The magi_attention kernel (NVIDIA's custom attention implementation) was not available in the tested environment on either device — both fell back to PyTorch's SDPA. Enabling magi_attention would likely reduce latency further on both machines.
Benchmark Script
The full benchmark script used for this test is available.

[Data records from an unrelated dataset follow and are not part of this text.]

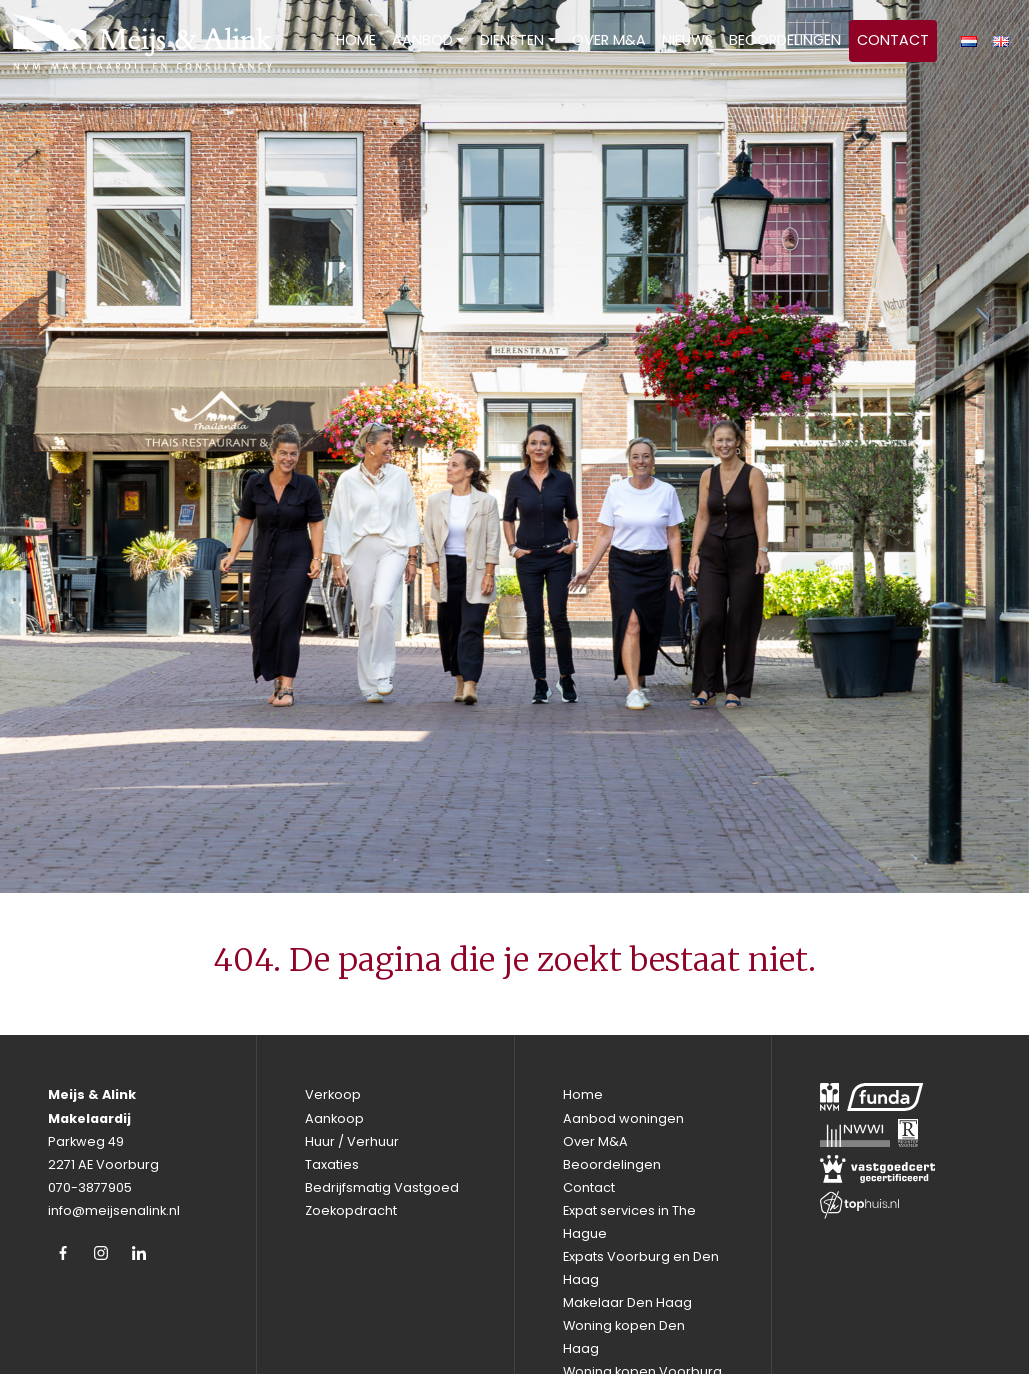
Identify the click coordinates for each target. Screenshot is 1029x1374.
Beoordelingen (785, 40)
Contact (893, 40)
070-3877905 (90, 1187)
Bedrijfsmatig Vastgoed (382, 1187)
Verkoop (333, 1094)
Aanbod (422, 40)
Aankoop (334, 1118)
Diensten (512, 40)
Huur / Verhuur (352, 1141)
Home (356, 40)
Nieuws (687, 40)
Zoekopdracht (351, 1210)
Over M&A (609, 40)
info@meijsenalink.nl (114, 1210)
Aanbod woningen (623, 1118)
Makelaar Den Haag (627, 1302)
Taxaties (332, 1164)
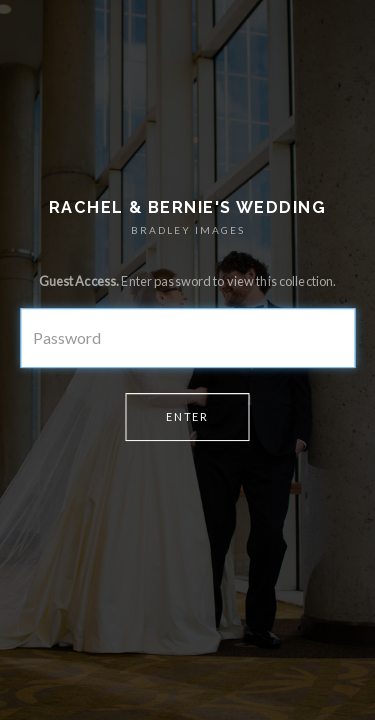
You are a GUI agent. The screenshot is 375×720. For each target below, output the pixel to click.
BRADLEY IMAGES (188, 230)
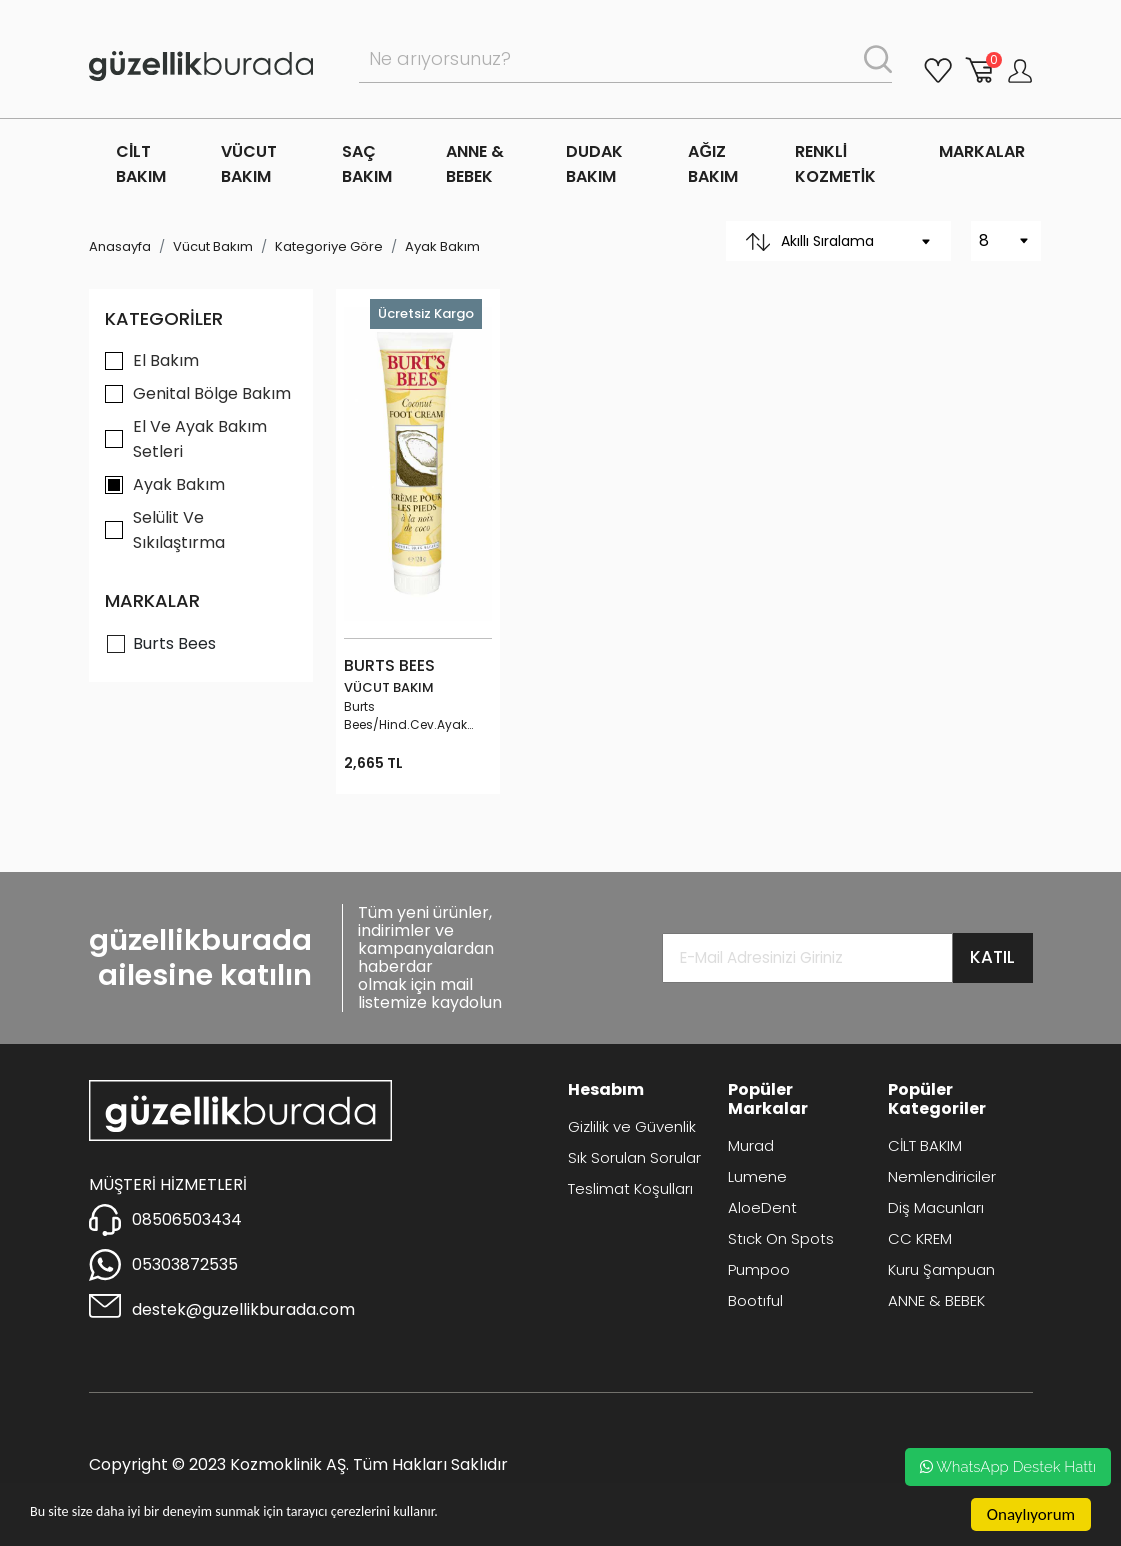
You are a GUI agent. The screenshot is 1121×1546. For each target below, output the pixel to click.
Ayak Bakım (442, 246)
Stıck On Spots (781, 1238)
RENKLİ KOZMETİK (835, 164)
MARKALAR (982, 151)
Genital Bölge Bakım (212, 393)
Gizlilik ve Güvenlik (632, 1126)
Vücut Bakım (213, 246)
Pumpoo (759, 1269)
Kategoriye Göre (329, 246)
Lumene (757, 1176)
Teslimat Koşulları (630, 1188)
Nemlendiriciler (942, 1176)
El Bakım (166, 360)
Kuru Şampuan (941, 1269)
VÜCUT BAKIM (249, 164)
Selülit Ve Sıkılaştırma (179, 530)
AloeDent (762, 1207)
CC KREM (920, 1238)
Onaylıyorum (1031, 1514)
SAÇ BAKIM (367, 164)
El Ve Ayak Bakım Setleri (200, 439)
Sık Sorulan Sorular (634, 1157)
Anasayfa (120, 246)
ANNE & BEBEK (475, 164)
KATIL (992, 957)
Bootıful (755, 1300)
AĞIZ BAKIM (713, 164)
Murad (751, 1145)
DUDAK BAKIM (594, 164)
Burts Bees (174, 643)
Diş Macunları (936, 1207)
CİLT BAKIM (141, 164)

It measures load time, per-task latency across all three generation modes, and 10-run throughput — and saves results as JSON.
# Key parameters used
model = AutoModel.from_pretrained(
MODEL_PATH, torch_dtype=torch.bfloat16, trust_remote_code=True
).cuda().eval()
# Tasks tested
tasks = ["detection", "grounding-single", "text-detection", "pointing"]
modes = ["hybrid", "fast", "slow"]
throughput_runs = 10
Summary
| Metric | RTX 3090 | Jetson AGX Thor |
|---|---|---|
| Model load | 8.1s | 20.4s |
| Memory used | 7.4 GB | 7.4 GB / 128 GB |
| Single query (hybrid) | ~300 ms | ~640 ms |
| Throughput | 3.32 fps | 1.48 fps |
| Best detection mode | Slow: 966ms | Slow: 1,399ms |
| Real-time capable? | Borderline | No (batch only) |
| Quantization needed? | No | For real-time |
| Power envelope | ~350W peak | ~60W |
LocateAnything-3B runs cleanly on both a desktop workstation GPU and an edge AI device with no modifications. The 3090 delivers ~2.2× the throughput, but Thor's power efficiency (~60W vs ~350W), unified memory architecture, and edge deployment advantages make it a compelling platform for inspection and grounding workloads that don't require real-time response rates.